There is a need to shift pharmacy payment models, given the expanding role of the community pharmacist in improving patient outcomes, misaligned incentives of the existing reimbursement model, and deleterious effects of a lack of transparency on prescription costs. The primary objective of this paper was to develop a payment strategy for a Membership Pharmacy Model within an independent community pharmacy setting. A secondary objective of this paper is to explore the early impact of a novel value-based pharmacy payment model on patients, pharmacies, and self-insured employers. Good Shepherd Pharmacy, a nonprofit Membership Pharmacy founded in Memphis, TN, in2015. We discuss a novel, value-based payment model for community pharmacy, which involves a partnership between pharmacy and employer, without the use of a pharmacy benefit manager, using a recurring (i.e., membership pharmacy) business revenue model. The pilot program was assessed using the RE-AIM framework. The pilot enrolled 34 patients for whom 1399 prescriptions were filled spanning 13 quarterly refill cycles from January 2019-March 2022. After the intervention, proportion of days covered for diabetes and cholesterol medications both increased: 96.7% and 100% (P < 0.05); 90.3% and 98.1% (P > 0.05). Financial savings for the employer group were realized across both fee charges and prescription medication costs. The net savings provided to the employer was $67,843, a 35% reduction in topline pharmacy spending. Revenue for the pharmacy was realized exclusively through synchronization fees of $30 per fill.
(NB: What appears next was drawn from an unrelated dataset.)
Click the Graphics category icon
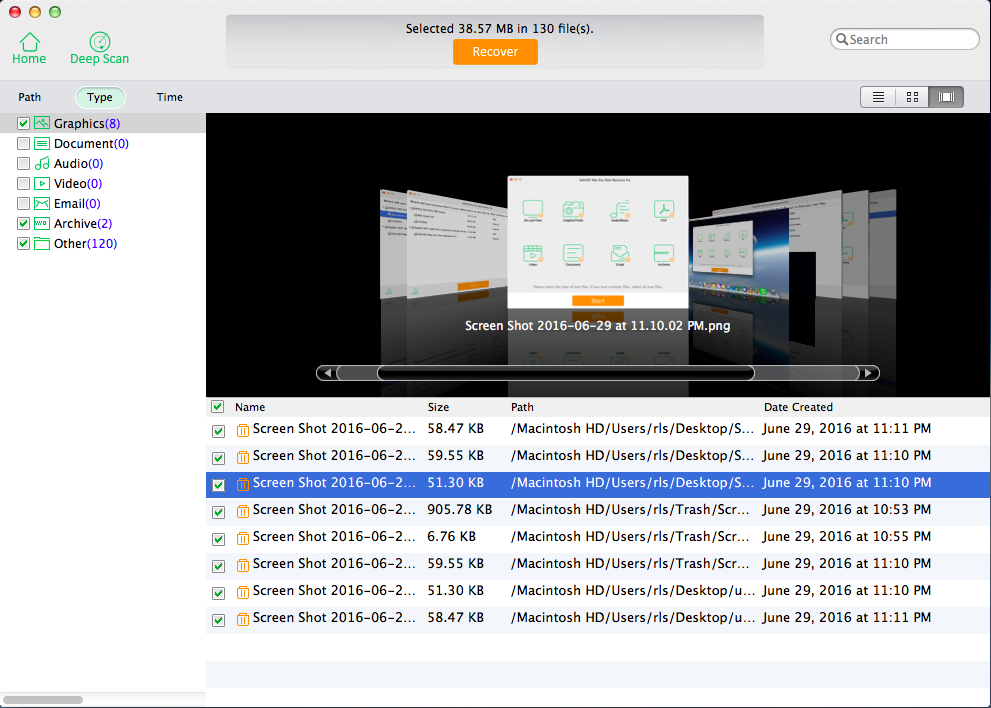The height and width of the screenshot is (708, 991). (42, 123)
Synchronization fees for the entire study totaled $41,970, and the average revenue per quarterly batch refill was $3228. The Membership Pharmacy Model represents a potentially viable alternative to traditional fee-for-service, buy-and-bill pharmacy payment models through its use of medication pricing based on actual acquisition costs, lean pharmacy operations, and value-based reimbursement methods.